Required action:
Reproduce the opening lines of the records exactly, up to and including the line in which "Open notes icon" occurs.

[[ Source material, beginning ]]

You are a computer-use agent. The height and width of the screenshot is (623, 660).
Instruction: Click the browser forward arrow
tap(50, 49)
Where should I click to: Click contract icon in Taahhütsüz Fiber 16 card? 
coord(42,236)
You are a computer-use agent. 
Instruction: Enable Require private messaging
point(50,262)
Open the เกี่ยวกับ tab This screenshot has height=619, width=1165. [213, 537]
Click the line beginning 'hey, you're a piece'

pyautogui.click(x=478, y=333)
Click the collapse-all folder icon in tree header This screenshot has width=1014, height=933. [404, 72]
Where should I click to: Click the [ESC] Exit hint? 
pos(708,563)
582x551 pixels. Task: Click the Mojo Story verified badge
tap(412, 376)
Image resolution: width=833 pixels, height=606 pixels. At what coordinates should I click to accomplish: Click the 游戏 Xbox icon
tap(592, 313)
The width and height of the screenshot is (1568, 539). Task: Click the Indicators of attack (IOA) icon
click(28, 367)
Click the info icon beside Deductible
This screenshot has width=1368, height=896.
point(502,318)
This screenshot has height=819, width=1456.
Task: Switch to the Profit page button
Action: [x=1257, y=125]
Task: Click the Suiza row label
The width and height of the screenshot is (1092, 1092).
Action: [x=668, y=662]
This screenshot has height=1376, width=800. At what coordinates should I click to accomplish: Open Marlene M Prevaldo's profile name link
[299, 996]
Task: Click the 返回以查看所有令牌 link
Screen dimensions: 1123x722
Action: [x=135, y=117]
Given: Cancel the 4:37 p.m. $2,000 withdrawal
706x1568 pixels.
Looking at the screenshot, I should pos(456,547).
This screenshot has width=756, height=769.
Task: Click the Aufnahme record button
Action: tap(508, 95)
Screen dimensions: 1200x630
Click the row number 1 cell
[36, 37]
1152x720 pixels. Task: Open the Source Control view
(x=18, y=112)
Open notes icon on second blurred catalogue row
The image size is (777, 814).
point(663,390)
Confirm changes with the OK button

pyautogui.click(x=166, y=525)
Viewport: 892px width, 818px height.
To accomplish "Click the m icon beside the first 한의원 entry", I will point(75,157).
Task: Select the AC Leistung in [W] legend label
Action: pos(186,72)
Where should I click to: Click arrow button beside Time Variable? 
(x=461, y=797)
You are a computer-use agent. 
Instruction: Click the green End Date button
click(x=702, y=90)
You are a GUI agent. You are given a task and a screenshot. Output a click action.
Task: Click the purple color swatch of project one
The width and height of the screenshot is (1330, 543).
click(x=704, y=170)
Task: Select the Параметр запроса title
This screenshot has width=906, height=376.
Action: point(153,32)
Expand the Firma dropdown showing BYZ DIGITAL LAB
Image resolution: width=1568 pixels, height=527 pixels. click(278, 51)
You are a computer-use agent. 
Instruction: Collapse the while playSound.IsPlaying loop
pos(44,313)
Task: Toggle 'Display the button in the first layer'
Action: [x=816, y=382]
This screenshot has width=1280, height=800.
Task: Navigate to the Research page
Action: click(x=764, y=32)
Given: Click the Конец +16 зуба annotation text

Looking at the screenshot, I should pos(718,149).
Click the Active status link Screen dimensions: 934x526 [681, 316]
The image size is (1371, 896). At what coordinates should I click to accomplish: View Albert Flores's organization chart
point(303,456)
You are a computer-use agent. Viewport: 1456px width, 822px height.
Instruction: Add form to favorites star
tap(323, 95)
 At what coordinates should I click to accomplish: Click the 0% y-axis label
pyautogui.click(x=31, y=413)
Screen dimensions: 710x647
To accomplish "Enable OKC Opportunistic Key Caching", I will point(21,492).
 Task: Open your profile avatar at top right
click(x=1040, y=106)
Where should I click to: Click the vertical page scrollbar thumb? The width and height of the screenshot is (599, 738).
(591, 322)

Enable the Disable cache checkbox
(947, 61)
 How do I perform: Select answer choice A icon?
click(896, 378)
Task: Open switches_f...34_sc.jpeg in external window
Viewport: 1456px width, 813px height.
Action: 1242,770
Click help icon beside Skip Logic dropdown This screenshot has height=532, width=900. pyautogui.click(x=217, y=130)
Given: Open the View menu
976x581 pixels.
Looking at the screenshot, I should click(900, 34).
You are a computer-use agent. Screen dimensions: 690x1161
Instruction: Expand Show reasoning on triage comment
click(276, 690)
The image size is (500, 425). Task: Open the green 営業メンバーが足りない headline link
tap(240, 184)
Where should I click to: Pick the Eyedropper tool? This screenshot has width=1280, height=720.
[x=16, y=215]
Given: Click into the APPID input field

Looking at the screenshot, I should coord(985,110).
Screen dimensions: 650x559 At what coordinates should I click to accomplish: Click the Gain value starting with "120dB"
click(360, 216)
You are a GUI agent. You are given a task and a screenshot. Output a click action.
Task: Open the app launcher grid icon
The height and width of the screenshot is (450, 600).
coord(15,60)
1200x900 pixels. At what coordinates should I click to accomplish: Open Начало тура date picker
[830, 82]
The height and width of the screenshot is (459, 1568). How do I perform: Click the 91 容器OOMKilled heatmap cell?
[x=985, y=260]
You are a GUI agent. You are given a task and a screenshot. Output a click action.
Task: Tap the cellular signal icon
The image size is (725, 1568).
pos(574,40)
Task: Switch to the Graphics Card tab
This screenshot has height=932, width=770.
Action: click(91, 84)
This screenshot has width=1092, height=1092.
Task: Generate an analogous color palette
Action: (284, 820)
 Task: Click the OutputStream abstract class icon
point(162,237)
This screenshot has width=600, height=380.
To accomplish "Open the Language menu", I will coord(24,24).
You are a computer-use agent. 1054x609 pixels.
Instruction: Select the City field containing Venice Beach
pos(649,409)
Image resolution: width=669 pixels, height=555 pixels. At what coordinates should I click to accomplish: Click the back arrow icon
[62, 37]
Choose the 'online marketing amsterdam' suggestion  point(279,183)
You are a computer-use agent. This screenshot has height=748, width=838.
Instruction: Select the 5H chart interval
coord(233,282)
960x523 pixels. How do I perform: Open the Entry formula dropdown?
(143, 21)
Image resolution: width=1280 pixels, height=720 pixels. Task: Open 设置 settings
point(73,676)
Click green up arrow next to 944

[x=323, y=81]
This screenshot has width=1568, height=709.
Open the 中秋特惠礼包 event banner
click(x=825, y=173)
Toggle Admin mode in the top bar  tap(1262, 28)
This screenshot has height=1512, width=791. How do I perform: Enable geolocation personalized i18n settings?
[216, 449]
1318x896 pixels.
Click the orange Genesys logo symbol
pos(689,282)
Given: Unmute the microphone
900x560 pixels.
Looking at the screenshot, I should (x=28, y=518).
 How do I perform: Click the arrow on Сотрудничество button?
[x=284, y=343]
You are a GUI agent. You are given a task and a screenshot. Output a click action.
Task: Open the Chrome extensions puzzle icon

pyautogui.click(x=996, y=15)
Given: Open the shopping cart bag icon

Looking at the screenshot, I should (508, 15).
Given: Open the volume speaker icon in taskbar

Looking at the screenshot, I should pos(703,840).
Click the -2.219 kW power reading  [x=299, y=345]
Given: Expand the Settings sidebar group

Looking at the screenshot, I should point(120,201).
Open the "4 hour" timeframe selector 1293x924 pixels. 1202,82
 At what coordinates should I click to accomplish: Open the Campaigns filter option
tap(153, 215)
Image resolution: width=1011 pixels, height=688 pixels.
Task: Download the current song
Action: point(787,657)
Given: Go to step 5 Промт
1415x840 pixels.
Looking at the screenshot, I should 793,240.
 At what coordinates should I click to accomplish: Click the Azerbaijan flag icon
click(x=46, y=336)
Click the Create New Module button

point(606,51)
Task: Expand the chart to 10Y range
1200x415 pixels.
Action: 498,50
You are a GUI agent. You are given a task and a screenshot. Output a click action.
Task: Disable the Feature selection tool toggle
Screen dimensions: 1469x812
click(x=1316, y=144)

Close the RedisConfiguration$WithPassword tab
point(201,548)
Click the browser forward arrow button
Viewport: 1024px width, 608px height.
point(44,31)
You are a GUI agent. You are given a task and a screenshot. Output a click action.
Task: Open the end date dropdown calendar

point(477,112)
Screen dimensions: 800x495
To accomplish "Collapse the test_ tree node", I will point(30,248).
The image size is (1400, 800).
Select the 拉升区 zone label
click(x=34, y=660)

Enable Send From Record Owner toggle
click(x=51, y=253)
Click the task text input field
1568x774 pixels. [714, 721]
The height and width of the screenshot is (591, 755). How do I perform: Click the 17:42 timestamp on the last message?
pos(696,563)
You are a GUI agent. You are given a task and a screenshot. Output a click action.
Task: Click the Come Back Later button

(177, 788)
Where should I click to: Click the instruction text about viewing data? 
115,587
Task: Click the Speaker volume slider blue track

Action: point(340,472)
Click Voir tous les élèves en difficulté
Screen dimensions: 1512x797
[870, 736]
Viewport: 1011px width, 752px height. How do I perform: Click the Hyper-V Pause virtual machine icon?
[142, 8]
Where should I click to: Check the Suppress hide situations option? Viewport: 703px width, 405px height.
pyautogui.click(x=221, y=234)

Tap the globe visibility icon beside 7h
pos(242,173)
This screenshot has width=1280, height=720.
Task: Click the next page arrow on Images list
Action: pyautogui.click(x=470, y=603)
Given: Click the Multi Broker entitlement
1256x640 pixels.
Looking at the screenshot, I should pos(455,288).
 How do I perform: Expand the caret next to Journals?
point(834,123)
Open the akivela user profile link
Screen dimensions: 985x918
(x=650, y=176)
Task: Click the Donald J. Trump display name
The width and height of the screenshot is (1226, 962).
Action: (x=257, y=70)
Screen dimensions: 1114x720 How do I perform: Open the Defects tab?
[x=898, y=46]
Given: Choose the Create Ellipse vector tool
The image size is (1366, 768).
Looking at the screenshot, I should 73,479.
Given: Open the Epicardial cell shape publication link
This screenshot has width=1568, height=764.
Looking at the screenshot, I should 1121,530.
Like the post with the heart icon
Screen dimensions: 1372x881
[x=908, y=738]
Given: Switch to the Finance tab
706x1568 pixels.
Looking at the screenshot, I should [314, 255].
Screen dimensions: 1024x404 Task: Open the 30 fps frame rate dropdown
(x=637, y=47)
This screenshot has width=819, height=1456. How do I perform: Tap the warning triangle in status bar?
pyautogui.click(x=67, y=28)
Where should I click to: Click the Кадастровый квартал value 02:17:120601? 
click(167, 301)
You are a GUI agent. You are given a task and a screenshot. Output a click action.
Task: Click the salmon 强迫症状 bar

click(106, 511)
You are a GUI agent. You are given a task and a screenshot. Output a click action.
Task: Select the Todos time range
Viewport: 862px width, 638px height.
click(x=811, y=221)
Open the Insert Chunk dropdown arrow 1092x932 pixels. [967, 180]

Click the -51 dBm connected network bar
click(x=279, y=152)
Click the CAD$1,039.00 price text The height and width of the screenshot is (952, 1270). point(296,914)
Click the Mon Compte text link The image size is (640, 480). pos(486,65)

[[ Source material, end ]]

Finished task:
You are a computer-use agent. The height and width of the screenshot is (623, 660).
Instruction: Click the browser forward arrow
tap(50, 49)
Where should I click to: Click contract icon in Taahhütsüz Fiber 16 card? 
coord(42,236)
You are a computer-use agent. 
Instruction: Enable Require private messaging
point(50,262)
Open the เกี่ยวกับ tab This screenshot has height=619, width=1165. [213, 537]
Click the line beginning 'hey, you're a piece'

pyautogui.click(x=478, y=333)
Click the collapse-all folder icon in tree header This screenshot has width=1014, height=933. [404, 72]
Where should I click to: Click the [ESC] Exit hint? 
pos(708,563)
582x551 pixels. Task: Click the Mojo Story verified badge
tap(412, 376)
Image resolution: width=833 pixels, height=606 pixels. At what coordinates should I click to accomplish: Click the 游戏 Xbox icon
tap(592, 313)
The width and height of the screenshot is (1568, 539). Task: Click the Indicators of attack (IOA) icon
click(28, 367)
Click the info icon beside Deductible
This screenshot has width=1368, height=896.
point(502,318)
This screenshot has height=819, width=1456.
Task: Switch to the Profit page button
Action: [x=1257, y=125]
Task: Click the Suiza row label
The width and height of the screenshot is (1092, 1092).
Action: [x=668, y=662]
This screenshot has height=1376, width=800. At what coordinates should I click to accomplish: Open Marlene M Prevaldo's profile name link
[299, 996]
Task: Click the 返回以查看所有令牌 link
Screen dimensions: 1123x722
Action: [x=135, y=117]
Given: Cancel the 4:37 p.m. $2,000 withdrawal
706x1568 pixels.
Looking at the screenshot, I should pos(456,547).
This screenshot has width=756, height=769.
Task: Click the Aufnahme record button
Action: tap(508, 95)
Screen dimensions: 1200x630
Click the row number 1 cell
[36, 37]
1152x720 pixels. Task: Open the Source Control view
(x=18, y=112)
Open notes icon on second blurred catalogue row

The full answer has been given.